Entries supplied =
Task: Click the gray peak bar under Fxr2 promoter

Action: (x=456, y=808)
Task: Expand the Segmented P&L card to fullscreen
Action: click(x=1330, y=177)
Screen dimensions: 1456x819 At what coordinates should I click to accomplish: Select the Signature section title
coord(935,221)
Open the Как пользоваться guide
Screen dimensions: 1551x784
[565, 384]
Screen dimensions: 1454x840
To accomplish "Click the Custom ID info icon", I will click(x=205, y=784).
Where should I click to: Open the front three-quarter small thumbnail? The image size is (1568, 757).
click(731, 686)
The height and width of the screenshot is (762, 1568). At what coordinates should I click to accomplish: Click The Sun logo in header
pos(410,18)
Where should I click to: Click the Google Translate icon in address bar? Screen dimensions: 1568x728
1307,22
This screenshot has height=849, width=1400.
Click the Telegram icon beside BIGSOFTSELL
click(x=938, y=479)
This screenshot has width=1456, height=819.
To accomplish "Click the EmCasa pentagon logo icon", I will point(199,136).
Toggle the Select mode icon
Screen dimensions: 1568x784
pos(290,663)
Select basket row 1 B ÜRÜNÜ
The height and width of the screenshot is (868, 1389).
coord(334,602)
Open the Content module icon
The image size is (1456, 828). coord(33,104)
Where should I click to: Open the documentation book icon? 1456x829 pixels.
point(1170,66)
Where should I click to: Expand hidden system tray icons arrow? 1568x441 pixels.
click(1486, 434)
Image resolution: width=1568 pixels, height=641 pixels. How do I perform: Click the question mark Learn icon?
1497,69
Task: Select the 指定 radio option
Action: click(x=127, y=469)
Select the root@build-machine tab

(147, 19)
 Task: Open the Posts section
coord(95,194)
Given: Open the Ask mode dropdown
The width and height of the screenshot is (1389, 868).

Task description = All of the data must be written out again, exactly as it stands.

Exercise solution =
Task: Click the gray peak bar under Fxr2 promoter

Action: (x=456, y=808)
Task: Expand the Segmented P&L card to fullscreen
Action: click(x=1330, y=177)
Screen dimensions: 1456x819 At what coordinates should I click to accomplish: Select the Signature section title
coord(935,221)
Open the Как пользоваться guide
Screen dimensions: 1551x784
[565, 384]
Screen dimensions: 1454x840
To accomplish "Click the Custom ID info icon", I will click(x=205, y=784).
Where should I click to: Open the front three-quarter small thumbnail? The image size is (1568, 757).
click(731, 686)
The height and width of the screenshot is (762, 1568). At what coordinates should I click to accomplish: Click The Sun logo in header
pos(410,18)
Where should I click to: Click the Google Translate icon in address bar? Screen dimensions: 1568x728
1307,22
This screenshot has height=849, width=1400.
Click the Telegram icon beside BIGSOFTSELL
click(x=938, y=479)
This screenshot has width=1456, height=819.
To accomplish "Click the EmCasa pentagon logo icon", I will point(199,136).
Toggle the Select mode icon
Screen dimensions: 1568x784
pos(290,663)
Select basket row 1 B ÜRÜNÜ
The height and width of the screenshot is (868, 1389).
coord(334,602)
Open the Content module icon
The image size is (1456, 828). coord(33,104)
Where should I click to: Open the documentation book icon? 1456x829 pixels.
point(1170,66)
Where should I click to: Expand hidden system tray icons arrow? 1568x441 pixels.
click(1486, 434)
Image resolution: width=1568 pixels, height=641 pixels. How do I perform: Click the question mark Learn icon?
1497,69
Task: Select the 指定 radio option
Action: click(x=127, y=469)
Select the root@build-machine tab

(147, 19)
 Task: Open the Posts section
coord(95,194)
Given: Open the Ask mode dropdown
The width and height of the screenshot is (1389, 868).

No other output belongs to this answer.